### STATED PROBLEM 1
Write out the section of the unicycle trip passage from "Eventually, I found" up to and including "out of trouble.".
### STATED PROBLEM 2
Pick out every line in the listing that contains the string "menu", matching its case exactly.

### SUPPLIED PASSAGE
# # # # # # #

The hills were more brutal than anything I'd ridden so far, and my battery was getting low. The sun was setting, and I needed to find an outlet. But I struggled with the idea of bothering one of these folks—who had so little—to ask to charge my unicycle. How do you explain that you're traveling across the U.S. on a unicycle, without an agenda, just looking for meaning? I'd shoot me if I were one of them. Seriously. Knowing them, they probably offer me money and food.

Charging and talking to Skip

Eventually, I found a volunteer fire department that wasn’t occupied but had a bench out front and an outdoor outlet. I opened the outlet cover and found the hide-a-key for the station. I didn’t use it, but I did think about how nice it would be to get out of the cold while charging. I called my friend Skip and we joked around. He asked where I was staying that night. I said I’d called around—there was nowhere to stay in Richlands. Skip said, “Let’s find you something.” And he did. Once again, someone else pulled me out of trouble.

# # # # # # #

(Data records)
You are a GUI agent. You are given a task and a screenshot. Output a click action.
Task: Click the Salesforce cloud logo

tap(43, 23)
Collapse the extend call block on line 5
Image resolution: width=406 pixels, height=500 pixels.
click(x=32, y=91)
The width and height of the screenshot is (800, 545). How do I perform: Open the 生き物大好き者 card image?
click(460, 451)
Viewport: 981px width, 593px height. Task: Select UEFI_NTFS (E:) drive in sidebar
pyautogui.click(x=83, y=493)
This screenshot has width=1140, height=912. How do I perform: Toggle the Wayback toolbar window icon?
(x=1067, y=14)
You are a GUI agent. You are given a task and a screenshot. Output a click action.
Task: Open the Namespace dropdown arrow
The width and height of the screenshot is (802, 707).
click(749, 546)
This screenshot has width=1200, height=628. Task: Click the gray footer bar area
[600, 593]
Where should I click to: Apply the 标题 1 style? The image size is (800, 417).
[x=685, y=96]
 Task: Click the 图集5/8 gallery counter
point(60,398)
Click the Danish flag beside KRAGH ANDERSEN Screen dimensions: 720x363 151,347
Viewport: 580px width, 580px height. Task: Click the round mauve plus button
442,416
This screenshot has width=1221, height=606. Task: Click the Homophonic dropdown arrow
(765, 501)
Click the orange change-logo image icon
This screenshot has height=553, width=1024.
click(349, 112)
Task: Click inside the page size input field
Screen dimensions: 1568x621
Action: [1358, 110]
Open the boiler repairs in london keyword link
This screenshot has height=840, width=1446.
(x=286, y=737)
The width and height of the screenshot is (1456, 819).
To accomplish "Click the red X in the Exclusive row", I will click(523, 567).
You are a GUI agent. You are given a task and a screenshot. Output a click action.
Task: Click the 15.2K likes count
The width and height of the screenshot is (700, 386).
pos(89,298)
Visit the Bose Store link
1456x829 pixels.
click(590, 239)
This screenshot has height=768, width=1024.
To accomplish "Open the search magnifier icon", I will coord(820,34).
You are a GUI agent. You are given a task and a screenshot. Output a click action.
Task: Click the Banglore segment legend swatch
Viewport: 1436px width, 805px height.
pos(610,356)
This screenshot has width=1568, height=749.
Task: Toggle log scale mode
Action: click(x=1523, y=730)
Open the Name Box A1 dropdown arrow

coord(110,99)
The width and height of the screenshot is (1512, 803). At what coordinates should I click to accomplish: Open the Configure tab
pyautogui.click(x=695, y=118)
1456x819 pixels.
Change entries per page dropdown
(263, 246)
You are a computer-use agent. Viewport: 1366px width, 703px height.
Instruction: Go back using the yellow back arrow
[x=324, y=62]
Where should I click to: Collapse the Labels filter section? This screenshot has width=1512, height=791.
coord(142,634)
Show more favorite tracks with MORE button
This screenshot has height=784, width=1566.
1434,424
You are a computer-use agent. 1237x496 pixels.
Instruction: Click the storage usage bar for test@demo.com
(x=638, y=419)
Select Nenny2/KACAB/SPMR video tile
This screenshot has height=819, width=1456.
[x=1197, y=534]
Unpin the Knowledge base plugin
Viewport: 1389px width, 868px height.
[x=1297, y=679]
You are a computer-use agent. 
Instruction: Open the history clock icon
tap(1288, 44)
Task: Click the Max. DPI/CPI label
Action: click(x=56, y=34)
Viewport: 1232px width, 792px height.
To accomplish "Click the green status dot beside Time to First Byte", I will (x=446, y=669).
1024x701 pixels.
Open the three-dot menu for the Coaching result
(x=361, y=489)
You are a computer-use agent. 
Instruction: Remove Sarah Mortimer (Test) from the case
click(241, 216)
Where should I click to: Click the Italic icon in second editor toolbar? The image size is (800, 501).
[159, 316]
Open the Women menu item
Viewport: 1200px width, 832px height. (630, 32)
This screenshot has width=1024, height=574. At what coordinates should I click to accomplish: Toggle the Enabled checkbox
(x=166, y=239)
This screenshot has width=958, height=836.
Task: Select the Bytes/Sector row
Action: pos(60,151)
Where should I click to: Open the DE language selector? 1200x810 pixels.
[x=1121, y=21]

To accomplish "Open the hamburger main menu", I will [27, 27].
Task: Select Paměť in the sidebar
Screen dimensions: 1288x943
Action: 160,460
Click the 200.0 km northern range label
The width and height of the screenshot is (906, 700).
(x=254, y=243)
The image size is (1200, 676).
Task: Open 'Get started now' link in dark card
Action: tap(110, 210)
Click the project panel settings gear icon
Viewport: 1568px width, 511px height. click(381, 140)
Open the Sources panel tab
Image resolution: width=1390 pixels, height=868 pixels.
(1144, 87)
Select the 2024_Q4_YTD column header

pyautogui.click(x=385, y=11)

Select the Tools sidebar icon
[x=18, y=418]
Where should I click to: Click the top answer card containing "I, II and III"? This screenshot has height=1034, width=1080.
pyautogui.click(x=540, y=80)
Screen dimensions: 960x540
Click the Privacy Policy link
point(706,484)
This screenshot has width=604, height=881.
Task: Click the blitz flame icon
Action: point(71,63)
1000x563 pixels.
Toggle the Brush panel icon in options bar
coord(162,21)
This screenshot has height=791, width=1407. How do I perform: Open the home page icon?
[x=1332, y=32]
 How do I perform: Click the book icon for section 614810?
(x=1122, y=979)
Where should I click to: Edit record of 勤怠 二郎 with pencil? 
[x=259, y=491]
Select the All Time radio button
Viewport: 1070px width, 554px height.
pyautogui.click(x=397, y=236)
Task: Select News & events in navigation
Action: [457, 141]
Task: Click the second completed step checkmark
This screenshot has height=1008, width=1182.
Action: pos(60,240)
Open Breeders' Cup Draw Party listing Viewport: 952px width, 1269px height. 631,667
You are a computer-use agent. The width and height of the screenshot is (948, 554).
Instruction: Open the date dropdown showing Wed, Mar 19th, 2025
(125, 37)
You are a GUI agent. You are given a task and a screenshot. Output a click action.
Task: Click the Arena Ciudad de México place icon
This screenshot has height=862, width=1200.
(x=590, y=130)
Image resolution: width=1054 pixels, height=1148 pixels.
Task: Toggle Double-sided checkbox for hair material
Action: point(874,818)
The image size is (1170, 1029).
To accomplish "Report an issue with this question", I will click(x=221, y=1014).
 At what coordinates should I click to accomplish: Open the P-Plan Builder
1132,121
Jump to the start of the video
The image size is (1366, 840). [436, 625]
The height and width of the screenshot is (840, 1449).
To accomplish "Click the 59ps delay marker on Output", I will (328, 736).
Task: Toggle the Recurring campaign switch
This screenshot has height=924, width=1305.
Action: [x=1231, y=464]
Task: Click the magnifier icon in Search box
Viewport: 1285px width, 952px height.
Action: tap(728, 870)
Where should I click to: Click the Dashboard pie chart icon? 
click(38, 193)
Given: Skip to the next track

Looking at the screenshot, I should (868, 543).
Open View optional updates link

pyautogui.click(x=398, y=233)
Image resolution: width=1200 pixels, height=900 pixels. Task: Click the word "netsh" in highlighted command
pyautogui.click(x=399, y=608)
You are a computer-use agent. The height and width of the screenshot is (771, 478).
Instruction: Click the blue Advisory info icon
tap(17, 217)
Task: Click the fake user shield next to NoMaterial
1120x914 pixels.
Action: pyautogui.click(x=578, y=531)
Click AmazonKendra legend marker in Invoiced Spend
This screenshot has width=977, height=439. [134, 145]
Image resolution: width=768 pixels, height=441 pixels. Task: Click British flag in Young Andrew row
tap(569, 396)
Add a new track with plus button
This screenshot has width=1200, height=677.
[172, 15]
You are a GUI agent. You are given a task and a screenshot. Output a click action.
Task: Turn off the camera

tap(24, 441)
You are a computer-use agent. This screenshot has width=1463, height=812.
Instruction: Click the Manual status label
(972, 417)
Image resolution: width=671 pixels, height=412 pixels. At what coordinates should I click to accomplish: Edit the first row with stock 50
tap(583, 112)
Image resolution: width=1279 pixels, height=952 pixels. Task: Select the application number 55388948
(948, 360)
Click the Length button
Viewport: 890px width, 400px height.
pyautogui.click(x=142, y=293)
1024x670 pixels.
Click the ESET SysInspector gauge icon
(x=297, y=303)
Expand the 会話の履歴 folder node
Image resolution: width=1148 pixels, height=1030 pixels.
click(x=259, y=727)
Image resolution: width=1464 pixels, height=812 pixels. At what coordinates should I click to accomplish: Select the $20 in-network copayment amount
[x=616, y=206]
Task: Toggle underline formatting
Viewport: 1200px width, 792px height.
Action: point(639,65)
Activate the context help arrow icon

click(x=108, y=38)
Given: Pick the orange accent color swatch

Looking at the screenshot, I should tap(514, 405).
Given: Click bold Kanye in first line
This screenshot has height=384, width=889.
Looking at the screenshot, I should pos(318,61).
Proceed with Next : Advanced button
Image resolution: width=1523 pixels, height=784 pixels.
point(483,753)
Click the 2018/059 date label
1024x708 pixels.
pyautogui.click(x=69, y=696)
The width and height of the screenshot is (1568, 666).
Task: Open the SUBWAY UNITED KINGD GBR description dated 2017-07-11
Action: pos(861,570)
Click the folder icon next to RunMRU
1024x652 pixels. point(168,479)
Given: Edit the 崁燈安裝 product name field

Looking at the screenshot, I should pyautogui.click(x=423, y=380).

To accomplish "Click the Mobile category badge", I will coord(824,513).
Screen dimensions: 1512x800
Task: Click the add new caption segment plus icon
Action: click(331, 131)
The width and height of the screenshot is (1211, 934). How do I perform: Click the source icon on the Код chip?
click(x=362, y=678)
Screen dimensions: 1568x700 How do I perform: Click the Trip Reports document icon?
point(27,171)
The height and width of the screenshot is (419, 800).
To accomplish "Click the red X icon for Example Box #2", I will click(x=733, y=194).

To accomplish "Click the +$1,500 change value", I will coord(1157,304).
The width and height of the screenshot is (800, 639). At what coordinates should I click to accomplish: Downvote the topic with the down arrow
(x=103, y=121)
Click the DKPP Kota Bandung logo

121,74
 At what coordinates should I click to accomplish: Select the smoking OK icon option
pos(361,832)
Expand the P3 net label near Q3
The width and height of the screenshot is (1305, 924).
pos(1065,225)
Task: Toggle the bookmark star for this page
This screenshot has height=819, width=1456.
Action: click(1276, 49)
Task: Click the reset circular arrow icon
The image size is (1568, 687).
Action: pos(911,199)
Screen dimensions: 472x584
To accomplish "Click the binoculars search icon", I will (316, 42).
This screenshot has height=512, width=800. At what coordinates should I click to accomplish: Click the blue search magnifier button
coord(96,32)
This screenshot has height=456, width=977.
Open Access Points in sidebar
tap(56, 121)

# # # # # # #

### TASK SOLUTION 1
Eventually, I found a volunteer fire department that wasn’t occupied but had a bench out front and an outdoor outlet. I opened the outlet cover and found the hide-a-key for the station. I didn’t use it, but I did think about how nice it would be to get out of the cold while charging. I called my friend Skip and we joked around. He asked where I was staying that night. I said I’d called around—there was nowhere to stay in Richlands. Skip said, “Let’s find you something.” And he did. Once again, someone else pulled me out of trouble.

### TASK SOLUTION 2
Open the three-dot menu for the Coaching result
Open the Women menu item
To accomplish "Open the hamburger main menu", I will [27, 27].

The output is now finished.